▶ **What you need to do**:
A: Which kinds of fake products does the text on online counterfeiting name as easy to find online?
B: Write the next part of the text on online counterfeiting, picking up after its final sentence.

▶ **Text segment**:
Awareness campaign on online counterfeiting

Public awareness and prevention
How-to guide

The Internet has become an essential channel for e-commerce. Its instant global reach and anonymity make it possible to sell nearly anything to anyone at any time. Counterfeiters know it and are increasingly exploiting the unlimited opportunities offered by the World Wide Web. Fake products such as clothing, cosmetics, pharmaceutical products, electronics or automotive parts, can be easily found online at a cheaper price than the original ones.

Despite these products looking like a bargain, they pose serious risks to your safety and health. Learning how to identify these scam websites selling counterfeit goods is vital to protect yourself and those around you from this growing threat!

The quality of counterfeit products seems to be improving, the products now looking like exact copies of the original brand. There are a growing number of online B2B exchanges and e-commerce sites offering these products, many advertised via social media and search engines. Counterfeiters have become smarter at promoting these fakes and use advanced marketing techniques such as paid search ads, search engine optimisation, unsolicited emails or the use of branded terms in domain names.

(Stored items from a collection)
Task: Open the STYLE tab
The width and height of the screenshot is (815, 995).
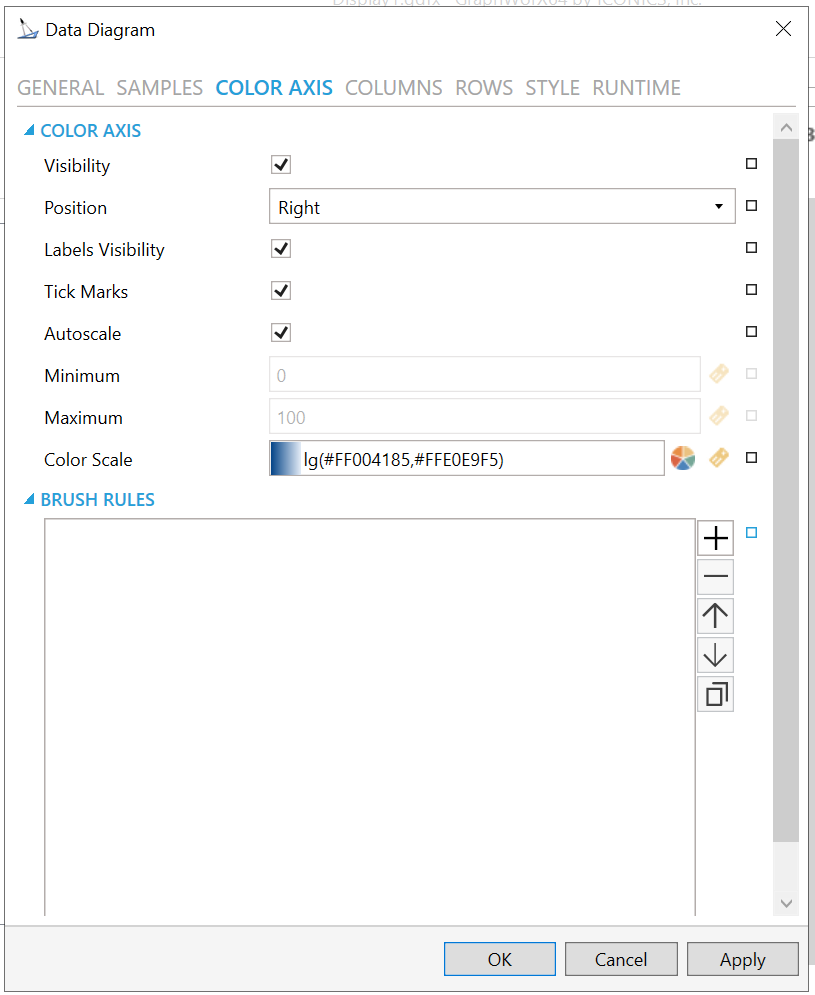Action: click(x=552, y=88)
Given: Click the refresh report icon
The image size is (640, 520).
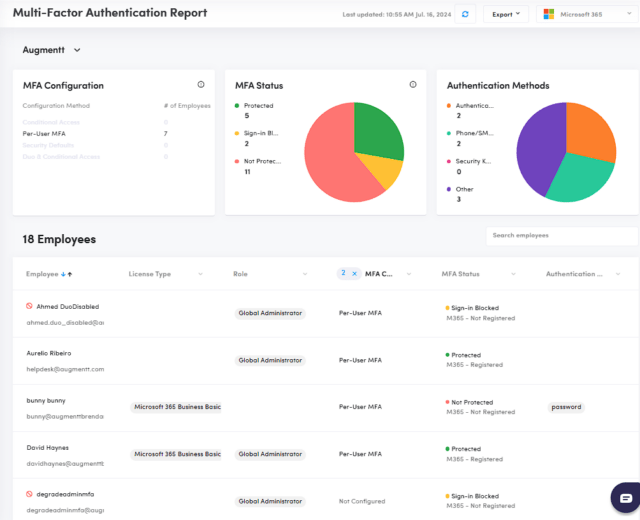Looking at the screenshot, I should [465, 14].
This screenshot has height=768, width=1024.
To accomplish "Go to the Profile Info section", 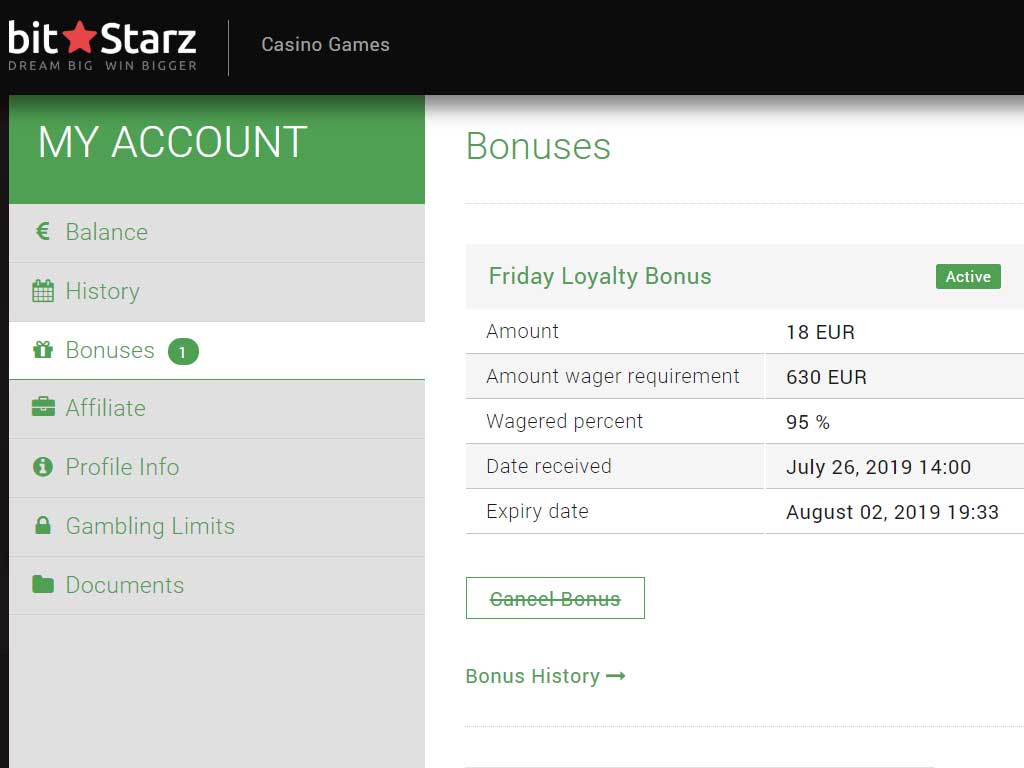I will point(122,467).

▶ **Task answers**:
A: Clothing, cosmetics, pharmaceutical products, electronics, and automotive parts.

B:
When shopping online, you are more likely to fall victim to counterfeiters. In a digital environment, without the physical product to look at and feel, it can be more difficult for you to spot the differences. Some illicit websites selling counterfeits are so sophisticated that it is hard to detect that they are scams. Infringers are also exploiting mobile app stores as an ideal shop front. Again, users are less likely to question the legitimacy of an app, especially if it appears in an official app store.

Every time you buy fake products you are wasting your money away on poor quality copies that can be very dangerous for your health and safety, and those of the ones around you. The damage these sales do to brands, businesses and economies goes beyond revenues: profits from counterfeiting fund other forms of serious organised crime like human trafficking, money laundering or labour exploitation, and its production factories violate in most cases labour and environmental laws and basic human rights.

The best way not to F***(ake) Up and put an end to the fast-growing market of counterfeit products sold on the Internet is to stop buying counterfeit goods online.

Intellectual Property crime: most commonly affected sectors.
Be cautious when buying them online!

  • Manufacturing
  • Consumer goods
  • Technology
  • Software
  • Biotechnology, including pharmaceuticals.

Don’t F***(ake) Up! Don’t put at risk your health and safety!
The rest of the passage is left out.